Что сделать:
A. Ответьте по отрывку о донесении Бобчинского:
(i) Как зовут трактирщика, чьё донесение передаёт Бобчинский?
(ii) В какую губернию, по донесению, едет Хлестаков?
(iii) С кем сравнивается городничий, который пустым вопросом хочет отдалить сознание горькой истины?
B. Продолжите отрывок о донесении Бобчинского, начав сразу после его последнего предложения.

### Избранный отрывок ###

И вот наконец Бобчинский передает донесение трактирщика Власа: “Молодой человек, чиновник, едущий из Петербурга – Иван Александрович Хлестаков, а едет в Саратовскую губернию, и что чрезвычайно странно себя аттестует: больше полуторы недели живет, дальше не едет, забирает все на счет и денег хоть бы копейку заплатил”. Следует остроумная сметка проницательного Бобчинского: “С какой стати сидеть ему здесь, когда дорога ему лежит бог знает куда – в Саратовскую губернию? Это, верно, не кто другой, как самый тот чиновник”.
Понимаете ли вы хотя в возможности эту чудную логику, эти резоны, эти доводы? На каких законах разума основаны они? Вот он – вот источник комического и смешного! Видите ли вы, какая драма, какое столкновение противоположных интересов, проистекающих из характеров действующих лиц и их взаимных отношений, выразилось в этих двух монологах! Городничий уже верит страшному известию, и как утопающий хватается за соломинку, так он пустым вопросом хочет как бы отдалить на время сознание горькой истины, чтобы дать себе время опомниться; Бобчинский, напротив, всеми силами старается поддержать и в других и в самом себе уверенность в справедливости известия, которое вдруг придало ему такую важность. Да, в этой комедии нет ни одного слова, строгой и непреложной необходимости которого нельзя б было доказать из самой сущности идеи и действительности характеров.

### Приведённые строки ###

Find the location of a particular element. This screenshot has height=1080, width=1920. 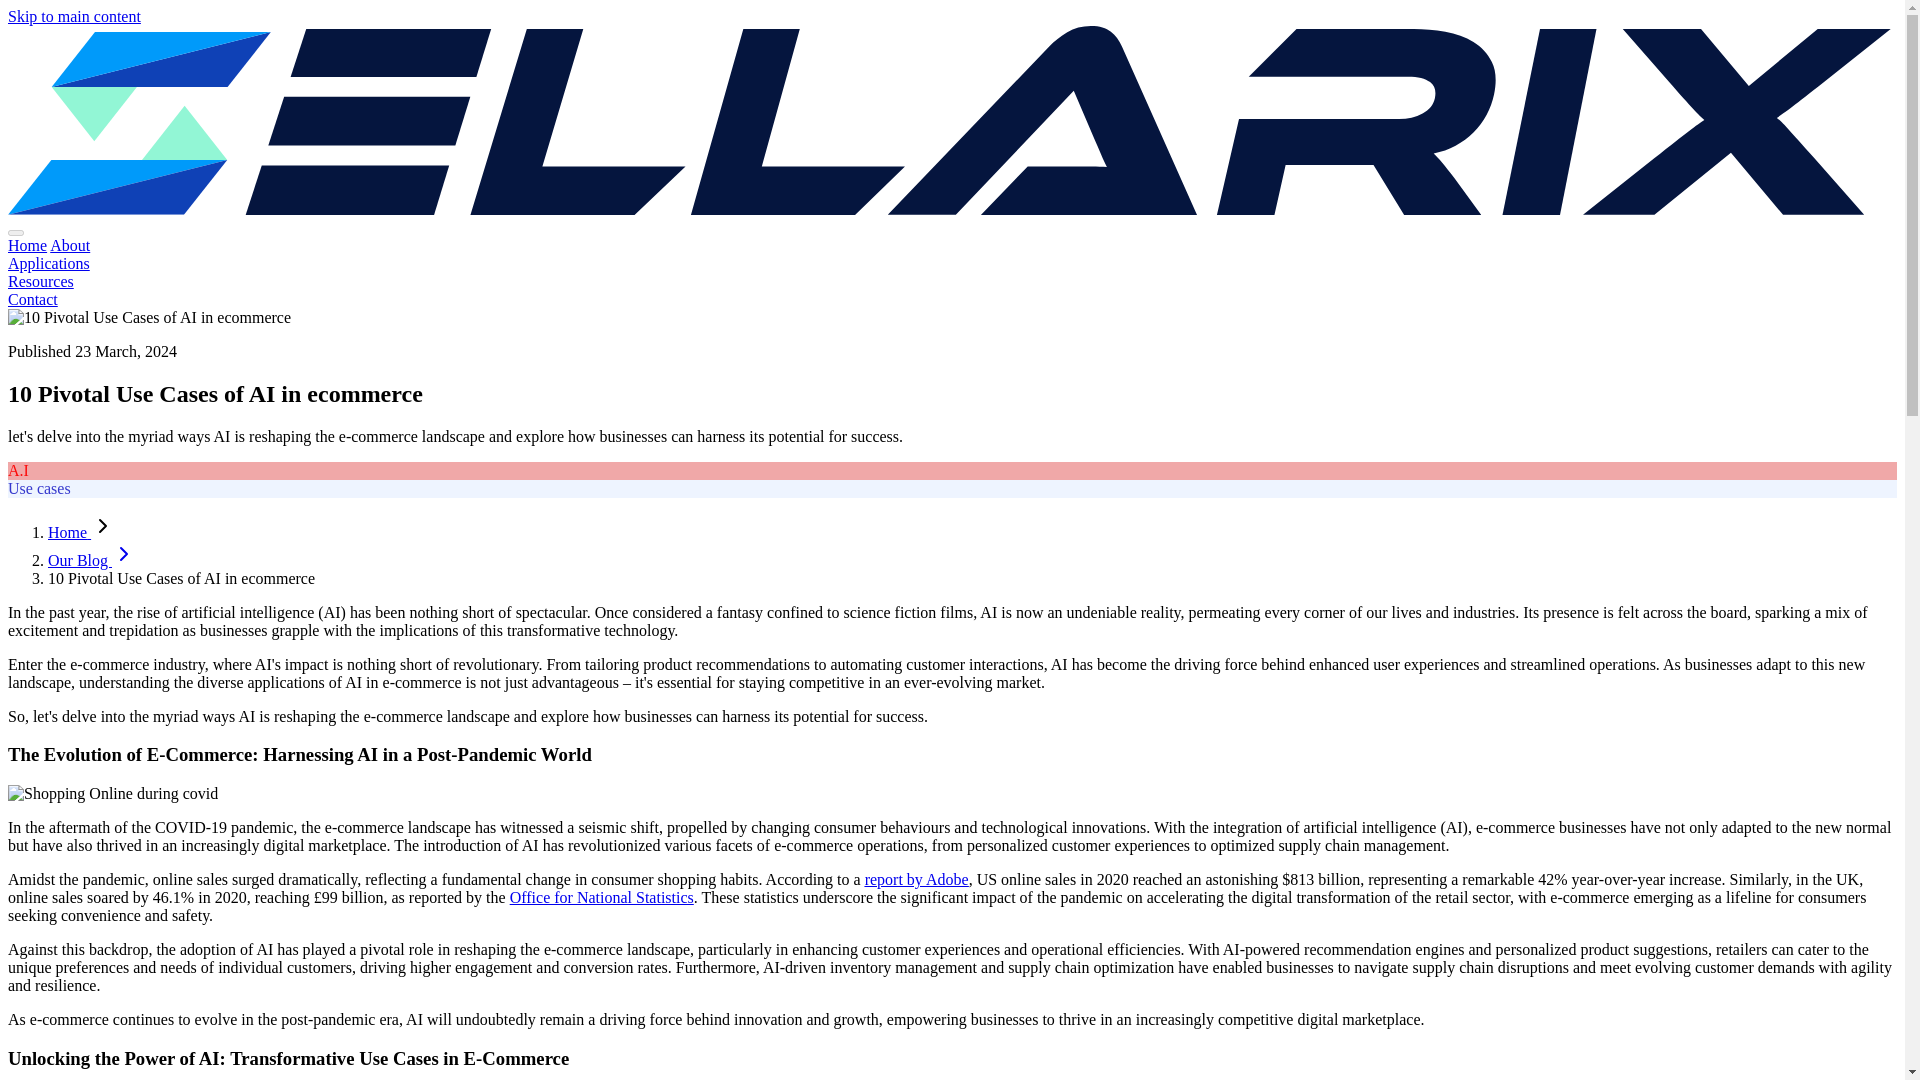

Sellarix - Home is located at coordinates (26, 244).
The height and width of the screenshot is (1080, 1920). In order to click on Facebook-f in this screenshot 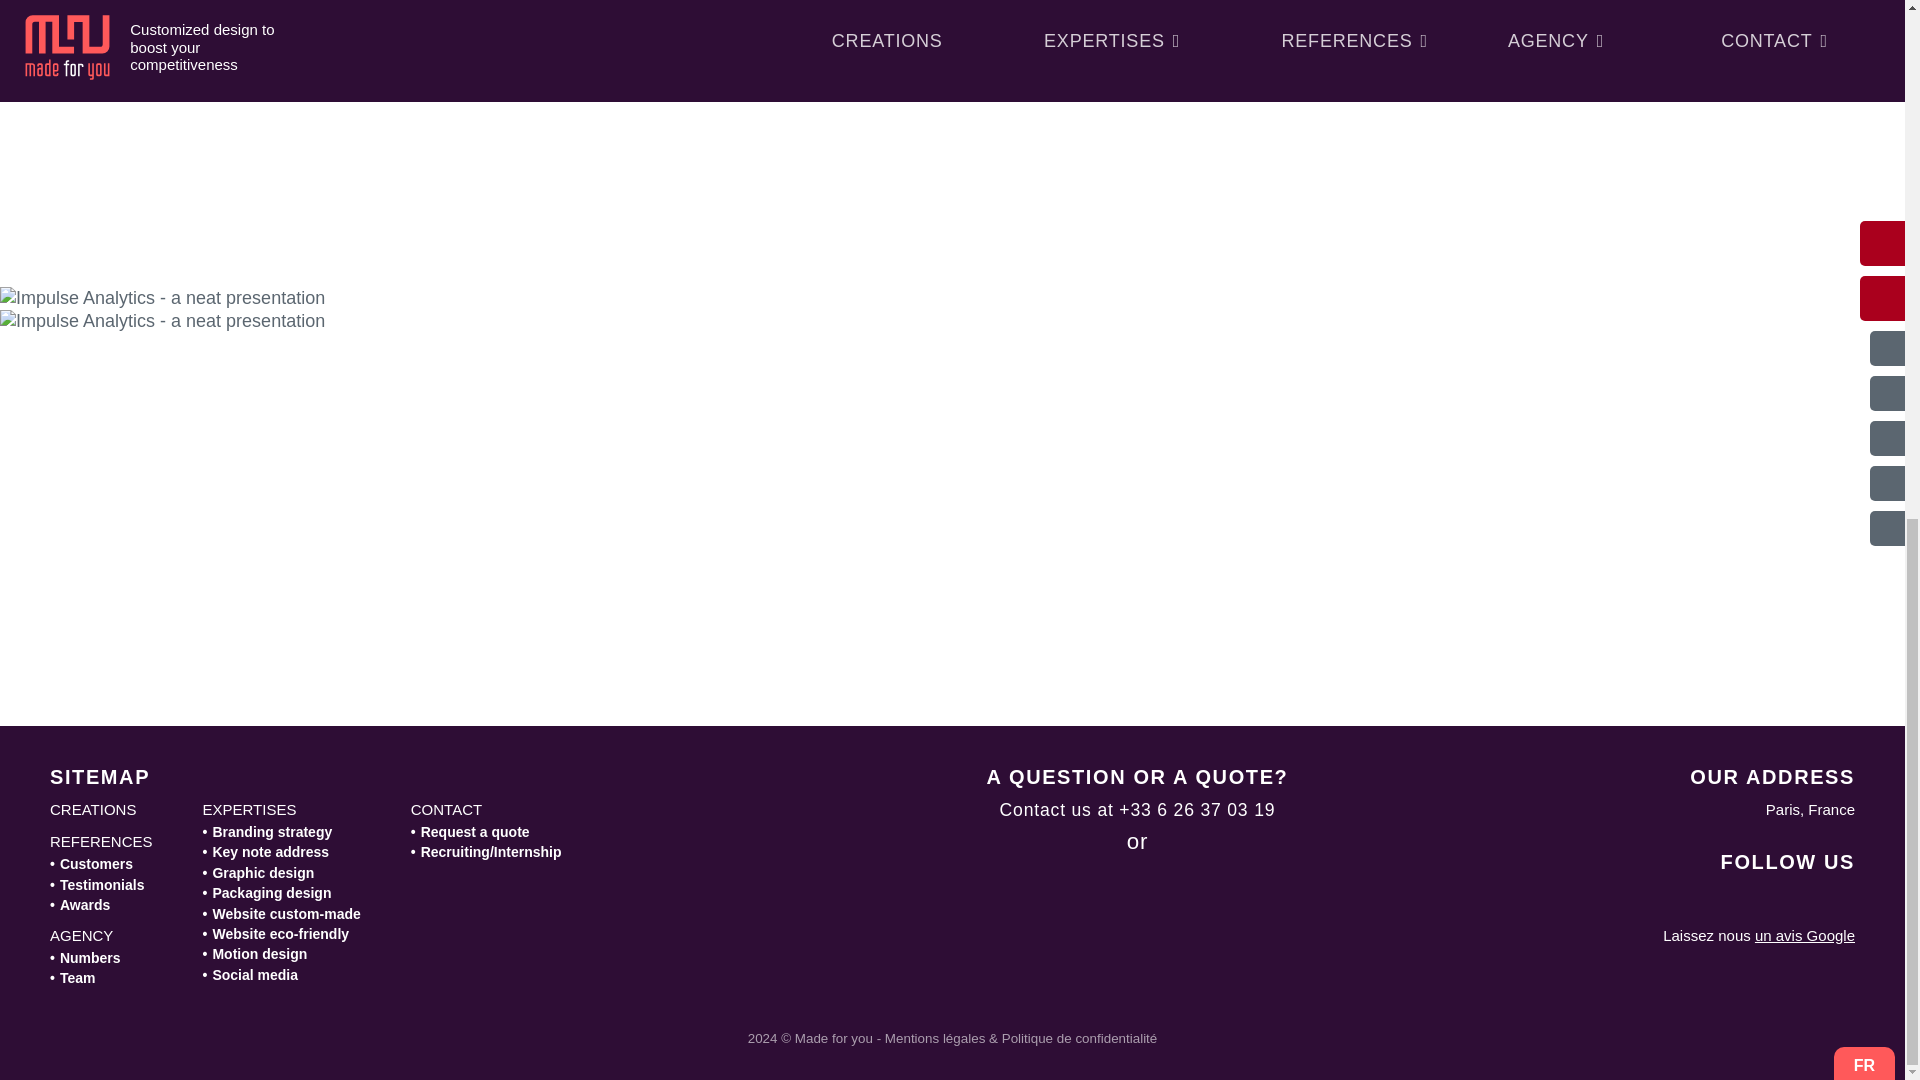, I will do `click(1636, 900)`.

###
### Приведённые строки ###

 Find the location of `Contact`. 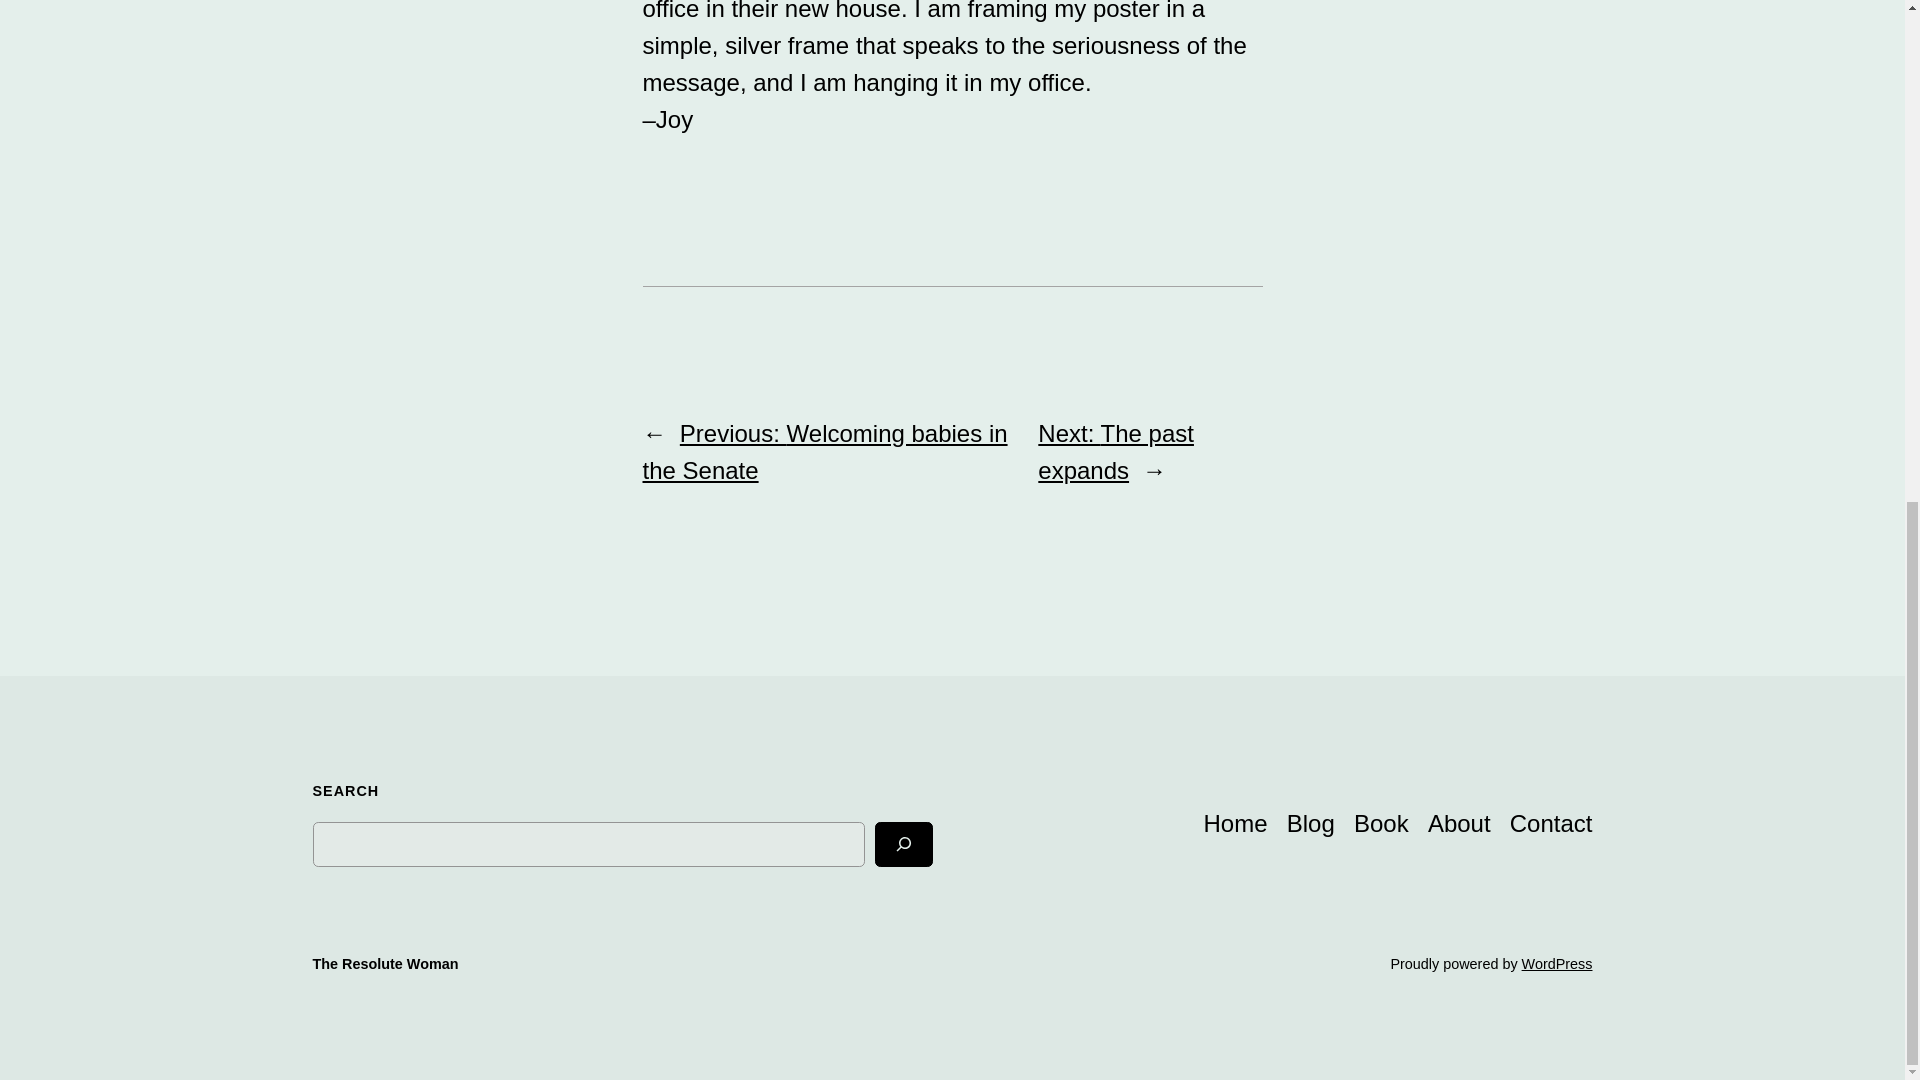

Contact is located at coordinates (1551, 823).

###
### Приведённые строки ###

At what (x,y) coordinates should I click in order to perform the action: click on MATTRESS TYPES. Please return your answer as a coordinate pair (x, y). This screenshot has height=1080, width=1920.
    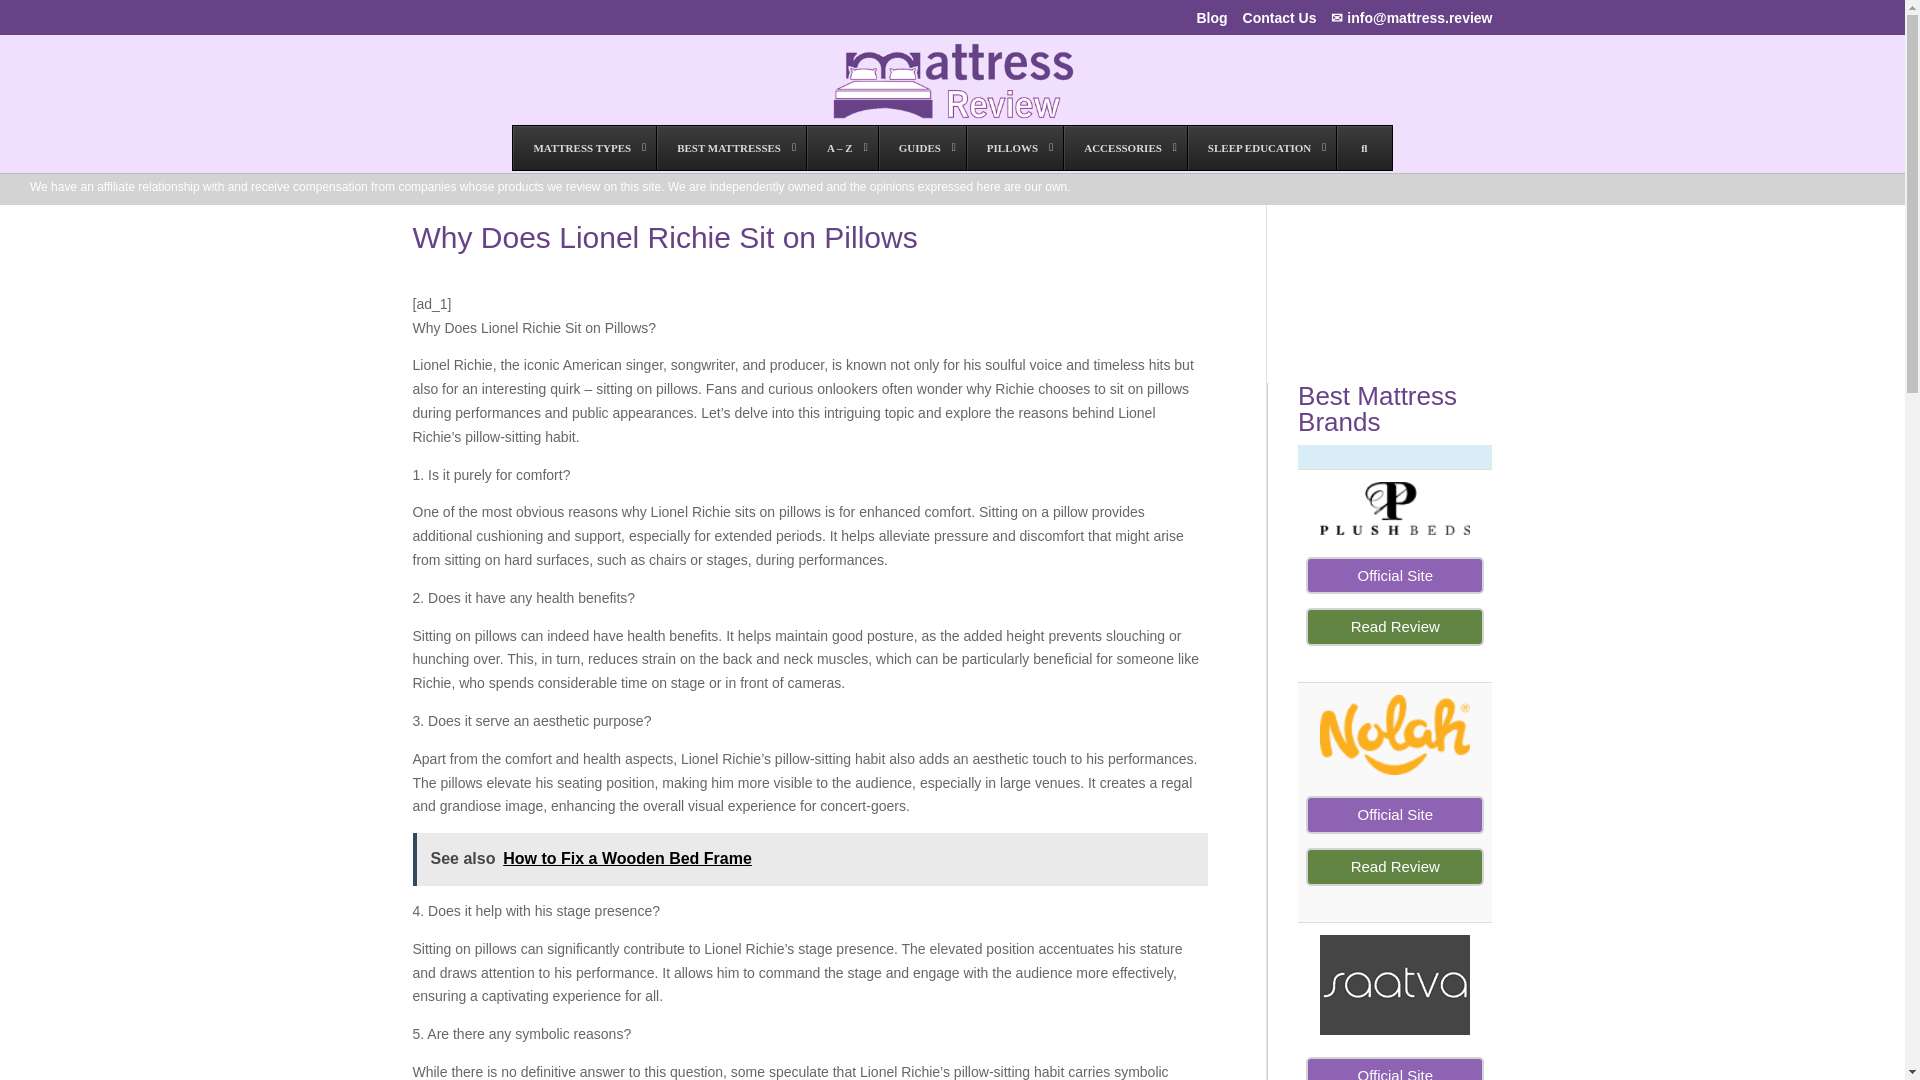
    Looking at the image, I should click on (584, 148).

###

Готовые ответы:
A.
(i) Влас.
(ii) В Саратовскую губернию.
(iii) С утопающим, который хватается за соломинку.

B.
Перед нами Осип – герой лакейской природы, представитель целого рода бесчисленных явлений, из которых он ни на одно не похож, как две капли воды, но из которых каждое похоже на него, как две капли воды. В своем большом монологе, где, между прочим, читает он нравоучение самому себе для своего барина, он высказывает всего себя, свои отношения к барину, и, наконец, самого барина. Вы видите деревенского слугу, который пожил в Петербурге, постиг достоинство столичной жизни и галантерейного обращения, но, по пословице, “сколько волка ни корми, он все в лес глядит”, предпочитает мирную деревенскую жизнь треволнениям столицы, в которой худо без денег, иной раз славно наешься, а в другой чуть не лопнешь с голода. В истинно художественном произведении всегда видно, как взаимные отношения персонажей действуют на самый их характер, и потому вам тотчас станет ясно, что Осип грубиян столько же по натуре, сколько и по презрению к своему барину, которого глупость он понимает по-своему. Этот барин “один из тех людей, которых в канцеляриях называют пустейшими”. Он франт и щеголь, потому что дурак и столичный житель: глупцы скорее всего перенимают внешние стороны высшей их жизни. Отец содержит его прилично, но он мотает батюшкины денежки, чтобы наполнить свою пустоту, занять свою праздность и удовлетворить мелкому тщеславию, а потом спускает платье на рынке, до новой присылки денег. “Он действует и говорит без всякого соображения; не в состоянии остановить постоянного внимания на какой-нибудь мысли; речь его отрывиста, и слова вылетают совершенно неожиданно”.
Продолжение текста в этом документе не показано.